[Collected data entries]
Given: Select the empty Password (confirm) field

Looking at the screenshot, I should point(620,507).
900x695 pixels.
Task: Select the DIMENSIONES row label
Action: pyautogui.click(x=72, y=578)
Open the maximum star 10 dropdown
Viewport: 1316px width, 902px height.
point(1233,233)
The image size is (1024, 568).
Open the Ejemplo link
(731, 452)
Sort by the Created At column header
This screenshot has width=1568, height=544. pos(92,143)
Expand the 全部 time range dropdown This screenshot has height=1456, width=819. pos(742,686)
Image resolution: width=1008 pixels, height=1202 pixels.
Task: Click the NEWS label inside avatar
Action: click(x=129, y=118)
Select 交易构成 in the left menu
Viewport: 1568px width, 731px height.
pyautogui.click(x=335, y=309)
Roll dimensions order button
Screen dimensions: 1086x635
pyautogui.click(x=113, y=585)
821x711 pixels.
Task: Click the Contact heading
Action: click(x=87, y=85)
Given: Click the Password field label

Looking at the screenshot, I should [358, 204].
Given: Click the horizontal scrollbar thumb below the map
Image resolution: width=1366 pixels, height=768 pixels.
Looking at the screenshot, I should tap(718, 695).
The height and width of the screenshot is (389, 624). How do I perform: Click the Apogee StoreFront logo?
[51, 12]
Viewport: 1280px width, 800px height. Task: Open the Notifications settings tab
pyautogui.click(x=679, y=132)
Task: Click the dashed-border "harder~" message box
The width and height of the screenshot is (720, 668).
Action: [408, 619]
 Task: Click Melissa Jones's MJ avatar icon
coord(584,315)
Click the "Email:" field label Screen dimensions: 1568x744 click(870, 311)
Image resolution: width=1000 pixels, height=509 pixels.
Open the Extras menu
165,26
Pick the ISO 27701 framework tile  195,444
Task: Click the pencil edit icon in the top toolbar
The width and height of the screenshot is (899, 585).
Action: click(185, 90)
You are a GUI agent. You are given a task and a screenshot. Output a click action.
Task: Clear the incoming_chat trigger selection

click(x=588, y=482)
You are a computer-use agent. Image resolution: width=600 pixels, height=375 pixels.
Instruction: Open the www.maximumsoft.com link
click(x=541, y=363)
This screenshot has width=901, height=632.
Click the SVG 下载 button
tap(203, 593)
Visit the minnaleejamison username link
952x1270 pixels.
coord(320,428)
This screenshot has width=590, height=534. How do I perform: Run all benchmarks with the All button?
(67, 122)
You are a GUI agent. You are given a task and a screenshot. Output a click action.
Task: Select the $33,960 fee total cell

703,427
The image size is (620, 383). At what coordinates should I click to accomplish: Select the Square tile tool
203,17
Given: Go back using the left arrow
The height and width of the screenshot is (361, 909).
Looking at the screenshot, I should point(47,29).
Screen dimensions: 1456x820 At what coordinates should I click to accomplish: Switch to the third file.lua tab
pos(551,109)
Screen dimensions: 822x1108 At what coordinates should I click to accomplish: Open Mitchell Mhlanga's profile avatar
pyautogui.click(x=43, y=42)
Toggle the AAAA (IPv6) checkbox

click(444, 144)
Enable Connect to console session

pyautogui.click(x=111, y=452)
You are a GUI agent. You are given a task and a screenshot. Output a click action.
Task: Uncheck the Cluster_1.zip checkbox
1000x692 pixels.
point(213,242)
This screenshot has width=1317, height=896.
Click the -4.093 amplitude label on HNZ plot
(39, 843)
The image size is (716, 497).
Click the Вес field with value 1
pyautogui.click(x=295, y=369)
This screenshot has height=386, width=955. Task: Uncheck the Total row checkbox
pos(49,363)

▶ **INSTRUCTIONS FOR THE TASK**
All that is needed is the exact run of lines above from the line containing "Given: Click the horizontal" through the line containing "Task: Uncheck the Cluster_1.zip checkbox", both of them included.

▶ **FINISHED EXERCISE**
Given: Click the horizontal scrollbar thumb below the map
Image resolution: width=1366 pixels, height=768 pixels.
Looking at the screenshot, I should tap(718, 695).
The height and width of the screenshot is (389, 624). How do I perform: Click the Apogee StoreFront logo?
[51, 12]
Viewport: 1280px width, 800px height. Task: Open the Notifications settings tab
pyautogui.click(x=679, y=132)
Task: Click the dashed-border "harder~" message box
The width and height of the screenshot is (720, 668).
Action: [408, 619]
 Task: Click Melissa Jones's MJ avatar icon
coord(584,315)
Click the "Email:" field label Screen dimensions: 1568x744 click(870, 311)
Image resolution: width=1000 pixels, height=509 pixels.
Open the Extras menu
165,26
Pick the ISO 27701 framework tile  195,444
Task: Click the pencil edit icon in the top toolbar
The width and height of the screenshot is (899, 585).
Action: click(185, 90)
You are a GUI agent. You are given a task and a screenshot. Output a click action.
Task: Clear the incoming_chat trigger selection

click(x=588, y=482)
You are a computer-use agent. Image resolution: width=600 pixels, height=375 pixels.
Instruction: Open the www.maximumsoft.com link
click(x=541, y=363)
This screenshot has width=901, height=632.
Click the SVG 下载 button
tap(203, 593)
Visit the minnaleejamison username link
952x1270 pixels.
coord(320,428)
This screenshot has width=590, height=534. How do I perform: Run all benchmarks with the All button?
(67, 122)
You are a GUI agent. You are given a task and a screenshot. Output a click action.
Task: Select the $33,960 fee total cell

703,427
The image size is (620, 383). At what coordinates should I click to accomplish: Select the Square tile tool
203,17
Given: Go back using the left arrow
The height and width of the screenshot is (361, 909).
Looking at the screenshot, I should point(47,29).
Screen dimensions: 1456x820 At what coordinates should I click to accomplish: Switch to the third file.lua tab
pos(551,109)
Screen dimensions: 822x1108 At what coordinates should I click to accomplish: Open Mitchell Mhlanga's profile avatar
pyautogui.click(x=43, y=42)
Toggle the AAAA (IPv6) checkbox

click(444, 144)
Enable Connect to console session

pyautogui.click(x=111, y=452)
You are a GUI agent. You are given a task and a screenshot. Output a click action.
Task: Uncheck the Cluster_1.zip checkbox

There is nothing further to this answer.